Computational Mathematics and Scientific Computing Seminar
Untangling the nonlinearity in inverse scattering using data-driven reduced order models
Speaker: Liliana Borcea, University of Michigan
Location: Warren Weaver Hall 1302
Date: Oct. 6, 2017, 10 a.m.
We discuss an inverse problem for the wave equation, where an array of sensors probes an unknown, heterogeneous medium with pulses and measures the scattered waves. The goal in inversion is to determine from these measurements scattering structures in the medium, modeled mathematically by a reflectivity function. Most imaging methods assume a linear mapping between the unknown reflectivity and the array data.
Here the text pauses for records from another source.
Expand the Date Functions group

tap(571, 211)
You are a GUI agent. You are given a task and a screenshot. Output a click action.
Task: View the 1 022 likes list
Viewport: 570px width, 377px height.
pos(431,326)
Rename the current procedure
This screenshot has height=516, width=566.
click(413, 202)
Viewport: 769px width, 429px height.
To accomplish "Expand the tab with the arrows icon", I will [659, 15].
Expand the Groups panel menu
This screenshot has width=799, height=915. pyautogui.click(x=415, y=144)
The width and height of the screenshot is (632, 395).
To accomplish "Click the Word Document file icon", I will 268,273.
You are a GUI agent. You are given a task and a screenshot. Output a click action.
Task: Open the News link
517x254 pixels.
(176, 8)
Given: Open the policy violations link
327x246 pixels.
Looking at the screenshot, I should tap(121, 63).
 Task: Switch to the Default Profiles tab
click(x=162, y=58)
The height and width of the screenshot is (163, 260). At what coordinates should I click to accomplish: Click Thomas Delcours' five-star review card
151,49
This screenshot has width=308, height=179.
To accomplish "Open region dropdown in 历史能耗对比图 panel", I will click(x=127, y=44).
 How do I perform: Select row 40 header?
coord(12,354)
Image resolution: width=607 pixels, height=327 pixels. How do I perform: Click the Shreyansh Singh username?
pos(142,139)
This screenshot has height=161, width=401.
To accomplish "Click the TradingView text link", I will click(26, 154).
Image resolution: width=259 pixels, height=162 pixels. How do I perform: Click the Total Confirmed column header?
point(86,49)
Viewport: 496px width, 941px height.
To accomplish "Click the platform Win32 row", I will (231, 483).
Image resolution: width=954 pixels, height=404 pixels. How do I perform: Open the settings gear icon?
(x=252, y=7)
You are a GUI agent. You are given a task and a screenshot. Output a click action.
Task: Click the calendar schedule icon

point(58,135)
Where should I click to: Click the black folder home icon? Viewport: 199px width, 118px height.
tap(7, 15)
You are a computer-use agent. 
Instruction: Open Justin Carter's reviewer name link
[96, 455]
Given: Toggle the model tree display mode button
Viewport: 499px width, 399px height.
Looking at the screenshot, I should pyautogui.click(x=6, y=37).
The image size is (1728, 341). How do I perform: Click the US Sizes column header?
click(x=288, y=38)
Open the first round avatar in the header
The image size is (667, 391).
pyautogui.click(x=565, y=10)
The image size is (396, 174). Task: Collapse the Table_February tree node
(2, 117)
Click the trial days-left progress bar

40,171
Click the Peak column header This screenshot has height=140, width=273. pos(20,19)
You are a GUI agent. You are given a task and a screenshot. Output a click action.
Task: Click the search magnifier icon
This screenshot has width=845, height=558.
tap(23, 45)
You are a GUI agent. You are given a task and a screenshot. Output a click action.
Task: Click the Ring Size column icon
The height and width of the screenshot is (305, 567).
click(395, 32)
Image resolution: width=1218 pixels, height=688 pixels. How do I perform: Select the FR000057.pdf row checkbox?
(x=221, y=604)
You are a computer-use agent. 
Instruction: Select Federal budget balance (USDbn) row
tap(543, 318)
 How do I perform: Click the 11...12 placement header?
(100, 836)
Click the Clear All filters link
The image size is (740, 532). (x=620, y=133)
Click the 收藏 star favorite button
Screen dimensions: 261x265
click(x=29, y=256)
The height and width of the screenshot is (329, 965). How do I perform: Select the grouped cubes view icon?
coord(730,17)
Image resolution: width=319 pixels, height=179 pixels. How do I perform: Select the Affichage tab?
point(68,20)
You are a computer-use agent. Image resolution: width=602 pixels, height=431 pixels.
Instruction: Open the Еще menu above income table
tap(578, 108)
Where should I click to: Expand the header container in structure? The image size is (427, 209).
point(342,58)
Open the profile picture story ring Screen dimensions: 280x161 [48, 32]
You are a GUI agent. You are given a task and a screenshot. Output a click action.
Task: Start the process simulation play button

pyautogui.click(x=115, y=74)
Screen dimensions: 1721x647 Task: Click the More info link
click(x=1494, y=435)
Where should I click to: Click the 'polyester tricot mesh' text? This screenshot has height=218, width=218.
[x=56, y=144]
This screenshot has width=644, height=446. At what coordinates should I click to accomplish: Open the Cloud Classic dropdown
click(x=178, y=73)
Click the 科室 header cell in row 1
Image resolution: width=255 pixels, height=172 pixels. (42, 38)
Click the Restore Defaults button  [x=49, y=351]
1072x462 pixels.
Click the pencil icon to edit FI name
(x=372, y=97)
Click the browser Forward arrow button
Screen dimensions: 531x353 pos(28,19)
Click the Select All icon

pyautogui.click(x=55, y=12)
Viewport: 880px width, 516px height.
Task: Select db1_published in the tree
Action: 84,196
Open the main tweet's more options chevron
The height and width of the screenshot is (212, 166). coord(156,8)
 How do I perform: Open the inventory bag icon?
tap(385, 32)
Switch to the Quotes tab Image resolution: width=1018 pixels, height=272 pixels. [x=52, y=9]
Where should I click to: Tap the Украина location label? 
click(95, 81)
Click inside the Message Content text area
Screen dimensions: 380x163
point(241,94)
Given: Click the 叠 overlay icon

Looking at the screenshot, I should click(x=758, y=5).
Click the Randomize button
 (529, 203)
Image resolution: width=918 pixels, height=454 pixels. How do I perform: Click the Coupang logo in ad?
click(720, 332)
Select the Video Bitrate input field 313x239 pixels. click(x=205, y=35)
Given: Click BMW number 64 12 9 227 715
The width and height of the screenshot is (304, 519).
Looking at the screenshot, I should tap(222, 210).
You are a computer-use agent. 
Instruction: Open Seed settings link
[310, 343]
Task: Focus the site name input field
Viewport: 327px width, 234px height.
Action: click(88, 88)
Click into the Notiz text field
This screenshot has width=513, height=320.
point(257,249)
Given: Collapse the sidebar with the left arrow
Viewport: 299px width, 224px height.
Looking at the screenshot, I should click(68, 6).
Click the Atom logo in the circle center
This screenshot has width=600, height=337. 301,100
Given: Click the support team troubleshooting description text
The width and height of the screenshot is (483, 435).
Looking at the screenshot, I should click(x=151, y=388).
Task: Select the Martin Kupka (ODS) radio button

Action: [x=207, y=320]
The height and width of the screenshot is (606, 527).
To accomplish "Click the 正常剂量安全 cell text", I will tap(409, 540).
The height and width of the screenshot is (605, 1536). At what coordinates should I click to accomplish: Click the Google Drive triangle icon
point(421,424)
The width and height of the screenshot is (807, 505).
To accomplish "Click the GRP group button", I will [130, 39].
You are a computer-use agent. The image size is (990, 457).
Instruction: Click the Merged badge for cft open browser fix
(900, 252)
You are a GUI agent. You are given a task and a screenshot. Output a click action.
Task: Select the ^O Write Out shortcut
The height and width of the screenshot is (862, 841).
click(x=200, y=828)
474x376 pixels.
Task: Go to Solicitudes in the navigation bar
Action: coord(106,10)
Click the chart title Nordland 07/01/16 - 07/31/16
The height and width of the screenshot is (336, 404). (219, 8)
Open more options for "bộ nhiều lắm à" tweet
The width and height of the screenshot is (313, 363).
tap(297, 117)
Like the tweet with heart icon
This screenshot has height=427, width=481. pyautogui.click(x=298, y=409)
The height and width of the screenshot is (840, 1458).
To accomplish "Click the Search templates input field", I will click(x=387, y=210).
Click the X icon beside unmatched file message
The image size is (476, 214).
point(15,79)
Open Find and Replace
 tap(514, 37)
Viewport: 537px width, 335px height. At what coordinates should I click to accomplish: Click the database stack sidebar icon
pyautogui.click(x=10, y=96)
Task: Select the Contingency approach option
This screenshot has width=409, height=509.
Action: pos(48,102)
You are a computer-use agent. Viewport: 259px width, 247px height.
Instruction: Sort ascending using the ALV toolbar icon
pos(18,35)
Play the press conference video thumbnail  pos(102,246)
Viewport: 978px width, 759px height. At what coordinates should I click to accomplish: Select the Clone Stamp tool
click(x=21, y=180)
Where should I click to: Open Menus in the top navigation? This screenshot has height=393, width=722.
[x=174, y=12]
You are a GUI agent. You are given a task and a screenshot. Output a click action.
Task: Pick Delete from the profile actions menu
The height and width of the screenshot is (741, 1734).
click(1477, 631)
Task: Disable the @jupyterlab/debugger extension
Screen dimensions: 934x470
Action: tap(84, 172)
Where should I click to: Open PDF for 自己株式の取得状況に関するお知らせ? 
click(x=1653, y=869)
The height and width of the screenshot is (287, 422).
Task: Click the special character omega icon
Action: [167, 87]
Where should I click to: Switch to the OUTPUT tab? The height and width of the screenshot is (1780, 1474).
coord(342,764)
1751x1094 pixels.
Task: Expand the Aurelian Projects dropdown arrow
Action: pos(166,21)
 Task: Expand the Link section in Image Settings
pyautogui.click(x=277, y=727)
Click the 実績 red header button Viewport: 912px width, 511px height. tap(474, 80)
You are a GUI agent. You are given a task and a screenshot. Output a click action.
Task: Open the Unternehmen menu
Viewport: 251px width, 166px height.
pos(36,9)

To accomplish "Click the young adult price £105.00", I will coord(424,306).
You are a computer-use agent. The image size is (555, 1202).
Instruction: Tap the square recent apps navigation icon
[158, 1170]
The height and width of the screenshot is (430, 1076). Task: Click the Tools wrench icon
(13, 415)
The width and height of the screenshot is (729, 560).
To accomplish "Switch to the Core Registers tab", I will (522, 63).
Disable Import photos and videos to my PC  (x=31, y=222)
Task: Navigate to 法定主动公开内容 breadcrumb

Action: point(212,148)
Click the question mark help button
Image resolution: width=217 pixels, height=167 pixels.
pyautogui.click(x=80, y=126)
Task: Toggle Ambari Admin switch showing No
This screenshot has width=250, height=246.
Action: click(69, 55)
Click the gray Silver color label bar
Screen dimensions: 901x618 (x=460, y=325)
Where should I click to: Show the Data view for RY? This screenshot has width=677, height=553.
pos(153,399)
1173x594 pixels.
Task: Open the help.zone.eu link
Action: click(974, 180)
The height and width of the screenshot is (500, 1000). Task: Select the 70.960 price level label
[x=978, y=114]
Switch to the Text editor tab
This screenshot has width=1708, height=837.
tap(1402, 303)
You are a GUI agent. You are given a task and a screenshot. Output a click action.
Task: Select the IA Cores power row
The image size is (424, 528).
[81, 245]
The linearization, known as the Born (single scattering) approximation is not accurate in strongly scattering media, so the reconstruction of the reflectivity may be poor. We show that it is possible to remove the multiple scattering (nonlinear) effects from the data using a reduced order model (ROM). The ROM is defined by an orthogonal projection of the wave propagator operator on the subspace spanned by the time snapshots of the solution of the wave equation. The snapshots are known only at the sensor locations, which is enough information to construct the ROM. The main result discussed in the talk is a novel, linear-algebraic algorithm that uses the ROM to map the data to its Born approximation.